State how many lines in the entries below contain the word "legend", matching case exactly, and give only the number.

→ **GIVEN DATA**

-------------------------

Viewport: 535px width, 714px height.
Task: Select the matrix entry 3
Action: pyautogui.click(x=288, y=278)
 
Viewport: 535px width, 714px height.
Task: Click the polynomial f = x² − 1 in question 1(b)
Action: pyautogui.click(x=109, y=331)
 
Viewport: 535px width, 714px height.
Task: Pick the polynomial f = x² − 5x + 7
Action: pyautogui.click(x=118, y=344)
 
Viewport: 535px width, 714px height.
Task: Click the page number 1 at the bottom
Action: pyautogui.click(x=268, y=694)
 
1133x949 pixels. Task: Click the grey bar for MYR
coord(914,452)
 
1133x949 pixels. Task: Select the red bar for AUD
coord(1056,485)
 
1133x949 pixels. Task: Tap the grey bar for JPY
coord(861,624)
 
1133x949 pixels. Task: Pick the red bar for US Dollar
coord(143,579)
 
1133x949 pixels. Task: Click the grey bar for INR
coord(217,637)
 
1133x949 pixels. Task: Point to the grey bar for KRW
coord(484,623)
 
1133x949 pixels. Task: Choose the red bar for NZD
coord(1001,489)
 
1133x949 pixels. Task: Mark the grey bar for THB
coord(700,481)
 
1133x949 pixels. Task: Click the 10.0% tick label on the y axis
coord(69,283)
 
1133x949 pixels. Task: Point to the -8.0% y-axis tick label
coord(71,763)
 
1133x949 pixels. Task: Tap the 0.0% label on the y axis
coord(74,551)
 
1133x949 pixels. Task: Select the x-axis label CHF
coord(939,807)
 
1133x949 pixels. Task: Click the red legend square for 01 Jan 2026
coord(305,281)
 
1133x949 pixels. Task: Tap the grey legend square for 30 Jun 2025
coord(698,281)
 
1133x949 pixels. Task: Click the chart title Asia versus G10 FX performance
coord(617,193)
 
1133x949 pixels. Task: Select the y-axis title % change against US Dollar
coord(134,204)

-------------------------

→ **FINISHED EXERCISE**
2